As áreas temáticas a serem acompanhadas são baseadas no Pacto Nacional pelo Enfrentamento à violência contra a Mulher, no Plano Estadual de Políticas para as Mulheres do Espírito Santo (PEPMES) e nos campos de atuação da ONU Mulheres. Entre elas estão o mercado de trabalho e a garantia da autonomia econômica das mulheres, características sobre educação, capacitação, saúde, enfrentamento às múltiplas formas de desigualdade, além de liderança feminina e participação política.
A coordenação executiva do Observatório de Políticas Públicas para as Mulheres ficará a cargo da Vice-Governadoria e da Secretaria de Estado de Direitos Humanos (SEDH), tendo como suporte técnico e secretaria executiva o Instituto Jones dos Santos Neves (IJSN). O grupo é integrado ainda pela Secretaria de Estado de Economia e Planejamento (SEP) e o Instituto de Tecnologia da Informação e Comunicação do Estado do Espírito Santo (Prodest).
Confira a nota de repúdio
“No Estado do Espírito Santo, desde a década de 70, mulheres negras vêm se organizando no combate as consequências nefastas do racismo e do sexismo do qual são vítimas históricas. Segundo Sueli Carneiro, o movimento de mulheres no Brasil é um dos mais respeitados no plano internacional, se destacando nas contribuições do processo de democratização do Estado e no campo das políticas públicas. Atualmente o Movimento de Mulheres Negras pauta suas demandas e agendas em várias organizações, como fóruns, coletivos, institutos, movimentos e partidos políticos”.
E prossegue: “Dentro desse desenho, nos espantou o lançamento no Estado do Espírito Santo de um Observatório de Políticas para as Mulheres, sem qualquer articulação e participação das mulheres negras e de nossas organizações. Pelo que sabemos, não oficialmente, nenhuma organização do Movimento Negro foi convocada, o que configura um desrespeito com as nossas pautas e lutas. Como construir um instrumento para subsidiar políticas publicas no Espírito Santo sem incorporar a dimensão racial ou mesmo o protagonismo daquelas que vem cotidianamente enfrentando o racismo e o sexismo nesse Estado? O silêncio é uma das armas de perpetuação do racismo. Por isso, a não incorporação dessa questão como um eixo central tem o nosso repúdio. Não somos contra o observatório, mas sim a forma racista como foi constituído, sem a presença das Mulheres Negras”.

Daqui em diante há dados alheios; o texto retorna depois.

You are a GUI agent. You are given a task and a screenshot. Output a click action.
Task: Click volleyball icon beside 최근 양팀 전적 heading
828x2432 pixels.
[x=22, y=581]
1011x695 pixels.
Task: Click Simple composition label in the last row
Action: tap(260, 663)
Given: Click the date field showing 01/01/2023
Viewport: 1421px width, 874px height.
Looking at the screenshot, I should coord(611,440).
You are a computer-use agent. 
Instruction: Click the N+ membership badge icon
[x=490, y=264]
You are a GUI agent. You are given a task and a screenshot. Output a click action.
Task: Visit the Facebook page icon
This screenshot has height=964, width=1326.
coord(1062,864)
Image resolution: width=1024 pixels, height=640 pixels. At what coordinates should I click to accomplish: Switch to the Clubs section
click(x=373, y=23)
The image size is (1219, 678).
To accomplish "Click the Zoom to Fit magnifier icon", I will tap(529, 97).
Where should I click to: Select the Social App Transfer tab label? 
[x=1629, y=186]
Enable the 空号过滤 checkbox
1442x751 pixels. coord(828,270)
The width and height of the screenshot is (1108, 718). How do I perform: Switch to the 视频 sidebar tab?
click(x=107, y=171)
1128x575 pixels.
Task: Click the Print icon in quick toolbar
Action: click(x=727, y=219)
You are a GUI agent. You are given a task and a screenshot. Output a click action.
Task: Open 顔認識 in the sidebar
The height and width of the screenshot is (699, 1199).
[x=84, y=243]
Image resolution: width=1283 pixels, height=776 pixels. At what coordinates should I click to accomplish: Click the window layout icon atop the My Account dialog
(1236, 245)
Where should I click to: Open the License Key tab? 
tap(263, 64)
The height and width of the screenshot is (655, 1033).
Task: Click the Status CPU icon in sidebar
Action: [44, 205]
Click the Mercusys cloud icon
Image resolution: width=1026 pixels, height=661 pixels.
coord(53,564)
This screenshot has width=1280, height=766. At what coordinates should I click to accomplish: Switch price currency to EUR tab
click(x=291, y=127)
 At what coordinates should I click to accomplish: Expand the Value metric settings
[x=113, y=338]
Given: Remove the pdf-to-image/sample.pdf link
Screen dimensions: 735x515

Por fim, ressalta: “Somos 55,6 milhões de pessoas em todo o Brasil e representamos a maior parte da população brasileira e capixaba. No entanto, os indicadores sociais são ilustrativos da brutalidade contra as nossas vidas, resultantes de mais de trezentos anos de escravidão e do racismo institucionalizado. Em 2015, as mulheres negras representavam 58,86% das vítimas de violência doméstica, 53,6% das vítimas de mortalidade materna; 65,9% das vítimas de violência obstétrica; 68,8% das mulheres mortas por agressão e 56,8% das vítimas de estupros. Em 2017, as mulheres negras já representavam 63,2% das desempregadas no Brasil. Por isso, questionamos: é de interesse da atual gestão do Estado romper com o racismo institucional? Porque somente mulheres brancas estão à frente do Observatório? Será que não existem mulheres negras capacitadas academicamente e com representatividade política para participar ativamente da organização e direção do Observatório de mulheres? Será que essas mulheres brancas estão capacitadas para dar conta da agenda e das especificidades da forma como o machismo e o racismo impactam nas nossas vidas?”.